# Cross-breeding Corydoras



## TheJakeM (May 11, 2013)

So guys, I was wondering if it's possible to cross-breed types of cories. If so have any of you done it? The kinds I have right now are skunk cories and albino cories.


Sent from Petguide.com Free App


----------



## lohachata (Jan 27, 2006)

i am totally against the interbreeding of species...it's kind of like crossing a human with a warthog...both are mammals but the outcome wouldn't be very good..the same for animals such as the balloon mollies and rams and such..or fish like flowerhorns and other cross breeds.......


----------



## emc7 (Jul 23, 2005)

You can breed the albino and non albino forms of the same species, but I'm with loha on hybrids. There are so many great cories you can't possibly keep them all. Why replace a great fish that breeds true with a "potluck" outcome that will not be consistent. But whether it happens is not the same as whether it should. with cichlids, I take care not to put closely related fish (in the same or similar genera) together in the same tank so as not to risk it. I haven't yet managed to breed any cories, so I don't know how readily they hybridize. There are many species that look very similar. Breeder have to take care to get all the same fish.


----------



## Ice (Sep 25, 2006)

I'm with being against interbreeding of fish species.
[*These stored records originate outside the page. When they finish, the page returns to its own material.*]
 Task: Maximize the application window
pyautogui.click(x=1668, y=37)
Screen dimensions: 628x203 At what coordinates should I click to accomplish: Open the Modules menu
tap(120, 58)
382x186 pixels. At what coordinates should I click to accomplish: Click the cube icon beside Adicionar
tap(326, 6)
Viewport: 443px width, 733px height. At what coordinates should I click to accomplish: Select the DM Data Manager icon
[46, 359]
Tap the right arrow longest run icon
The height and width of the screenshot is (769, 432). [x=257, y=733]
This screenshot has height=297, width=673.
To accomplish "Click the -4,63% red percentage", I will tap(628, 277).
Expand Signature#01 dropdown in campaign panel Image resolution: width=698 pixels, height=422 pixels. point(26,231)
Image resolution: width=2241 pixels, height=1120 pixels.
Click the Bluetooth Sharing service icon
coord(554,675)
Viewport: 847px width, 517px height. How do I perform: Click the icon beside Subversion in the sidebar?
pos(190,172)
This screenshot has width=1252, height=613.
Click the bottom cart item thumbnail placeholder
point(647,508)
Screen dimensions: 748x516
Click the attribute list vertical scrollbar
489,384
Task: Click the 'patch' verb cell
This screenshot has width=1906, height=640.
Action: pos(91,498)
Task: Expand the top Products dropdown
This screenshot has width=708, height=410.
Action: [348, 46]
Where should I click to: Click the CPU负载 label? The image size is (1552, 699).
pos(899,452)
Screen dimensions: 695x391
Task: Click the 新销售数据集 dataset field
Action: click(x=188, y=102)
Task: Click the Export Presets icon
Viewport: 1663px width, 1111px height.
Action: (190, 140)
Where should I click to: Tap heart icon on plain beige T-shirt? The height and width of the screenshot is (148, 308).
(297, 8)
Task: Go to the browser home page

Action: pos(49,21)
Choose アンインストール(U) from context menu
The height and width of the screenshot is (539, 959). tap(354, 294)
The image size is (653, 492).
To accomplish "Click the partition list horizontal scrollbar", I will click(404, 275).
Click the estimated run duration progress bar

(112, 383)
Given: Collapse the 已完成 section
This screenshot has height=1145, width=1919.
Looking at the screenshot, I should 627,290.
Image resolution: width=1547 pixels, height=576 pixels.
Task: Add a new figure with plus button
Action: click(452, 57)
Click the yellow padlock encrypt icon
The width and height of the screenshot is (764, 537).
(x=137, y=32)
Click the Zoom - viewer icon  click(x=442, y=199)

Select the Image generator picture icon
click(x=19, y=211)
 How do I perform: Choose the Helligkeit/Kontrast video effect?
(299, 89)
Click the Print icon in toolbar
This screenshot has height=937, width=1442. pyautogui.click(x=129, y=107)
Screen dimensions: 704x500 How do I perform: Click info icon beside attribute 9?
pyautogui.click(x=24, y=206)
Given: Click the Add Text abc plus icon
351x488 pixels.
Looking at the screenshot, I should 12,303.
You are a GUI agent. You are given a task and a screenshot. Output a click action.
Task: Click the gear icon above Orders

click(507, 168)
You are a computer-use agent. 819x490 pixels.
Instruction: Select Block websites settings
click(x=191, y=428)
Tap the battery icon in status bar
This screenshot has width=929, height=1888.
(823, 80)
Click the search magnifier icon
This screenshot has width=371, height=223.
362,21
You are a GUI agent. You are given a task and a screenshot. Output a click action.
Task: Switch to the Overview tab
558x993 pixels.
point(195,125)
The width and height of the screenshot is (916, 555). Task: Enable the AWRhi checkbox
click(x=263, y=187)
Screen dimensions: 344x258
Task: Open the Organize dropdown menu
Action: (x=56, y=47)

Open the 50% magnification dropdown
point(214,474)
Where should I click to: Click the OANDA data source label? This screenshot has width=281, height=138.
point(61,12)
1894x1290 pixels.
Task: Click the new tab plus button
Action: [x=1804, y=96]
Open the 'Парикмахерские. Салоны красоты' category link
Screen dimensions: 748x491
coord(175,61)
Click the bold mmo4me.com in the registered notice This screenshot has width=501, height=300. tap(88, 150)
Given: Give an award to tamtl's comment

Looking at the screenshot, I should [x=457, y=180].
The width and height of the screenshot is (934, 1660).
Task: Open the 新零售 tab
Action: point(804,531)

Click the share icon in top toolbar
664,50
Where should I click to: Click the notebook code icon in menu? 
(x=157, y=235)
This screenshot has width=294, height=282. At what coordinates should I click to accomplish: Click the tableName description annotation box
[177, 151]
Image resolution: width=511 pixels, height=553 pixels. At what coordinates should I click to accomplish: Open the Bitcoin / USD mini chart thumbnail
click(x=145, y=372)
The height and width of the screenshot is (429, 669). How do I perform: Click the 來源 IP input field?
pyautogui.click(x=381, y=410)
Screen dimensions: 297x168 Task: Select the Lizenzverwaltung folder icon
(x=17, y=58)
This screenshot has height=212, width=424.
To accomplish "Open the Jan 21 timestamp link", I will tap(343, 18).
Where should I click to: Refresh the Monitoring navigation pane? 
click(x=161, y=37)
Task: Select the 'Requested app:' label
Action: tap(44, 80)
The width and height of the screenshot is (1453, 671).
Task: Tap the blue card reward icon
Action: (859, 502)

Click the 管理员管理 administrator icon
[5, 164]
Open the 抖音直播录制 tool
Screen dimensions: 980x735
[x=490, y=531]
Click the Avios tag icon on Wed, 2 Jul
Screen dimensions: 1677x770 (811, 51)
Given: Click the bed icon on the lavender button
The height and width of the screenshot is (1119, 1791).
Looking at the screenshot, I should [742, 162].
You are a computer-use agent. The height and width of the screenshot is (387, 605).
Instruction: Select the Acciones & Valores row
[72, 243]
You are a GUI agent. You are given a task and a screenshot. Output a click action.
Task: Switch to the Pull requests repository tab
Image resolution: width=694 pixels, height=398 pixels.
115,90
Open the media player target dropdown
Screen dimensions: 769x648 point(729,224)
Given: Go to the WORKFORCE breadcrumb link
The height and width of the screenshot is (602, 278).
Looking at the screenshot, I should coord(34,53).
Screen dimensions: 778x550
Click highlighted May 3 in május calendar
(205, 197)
Folks need to stop playing God and to create a different species of corycats or whatever for profit reasons (or not).


----------



## emc7 (Jul 23, 2005)

Cories have amazing diversity in the wild. Each little river and stream seems to have its own fish. There are tiny ones, big ones, fast water, slow water, warm water, cool water. There are even a natural neon green and a natural neon orange cory.


----------



## TheJakeM (May 11, 2013)

Ok, thanks. I was just wondering, I haven't even gotten my cories of the same species to breed. It was more of a contemplation.


Sent from Petguide.com Free App


----------